> _Task instructions_:
Give back the entries that follow exactly as written. Any picture gets left out.

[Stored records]
>>>

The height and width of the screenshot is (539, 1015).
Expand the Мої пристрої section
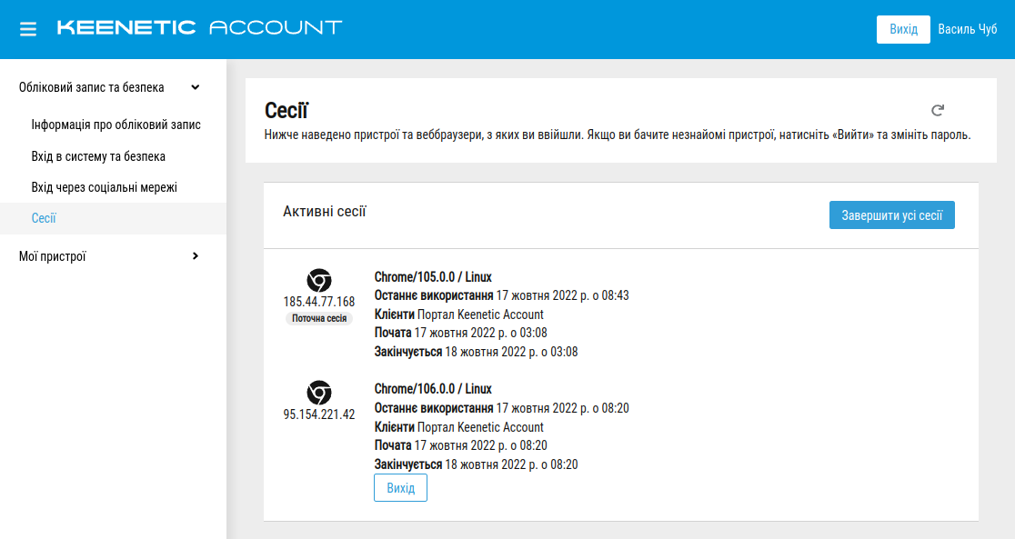pyautogui.click(x=195, y=256)
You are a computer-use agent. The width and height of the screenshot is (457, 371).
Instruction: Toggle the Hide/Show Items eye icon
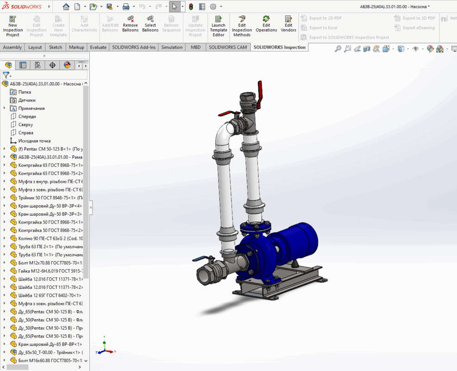pos(415,49)
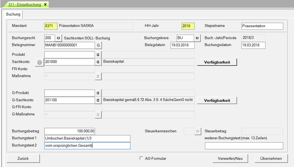Image resolution: width=294 pixels, height=167 pixels.
Task: Click the weiterer Buchungstext input field
Action: (244, 146)
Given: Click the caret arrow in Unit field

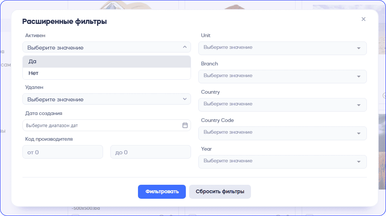Looking at the screenshot, I should pos(359,48).
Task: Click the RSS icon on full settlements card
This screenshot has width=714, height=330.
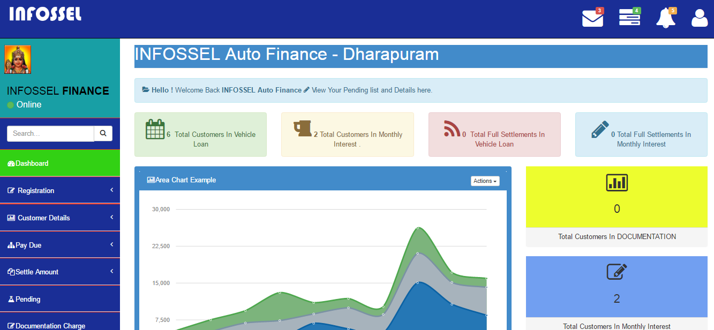Action: pyautogui.click(x=450, y=128)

<<<

> _Solution to this problem_:
The height and width of the screenshot is (539, 1015).
Expand the Мої пристрої section
pyautogui.click(x=195, y=256)
You are a computer-use agent. The width and height of the screenshot is (457, 371).
Instruction: Toggle the Hide/Show Items eye icon
pos(415,49)
Image resolution: width=294 pixels, height=167 pixels.
Task: Click the weiterer Buchungstext input field
Action: (244, 146)
Given: Click the caret arrow in Unit field

Looking at the screenshot, I should pos(359,48).
Task: Click the RSS icon on full settlements card
This screenshot has width=714, height=330.
Action: pyautogui.click(x=450, y=128)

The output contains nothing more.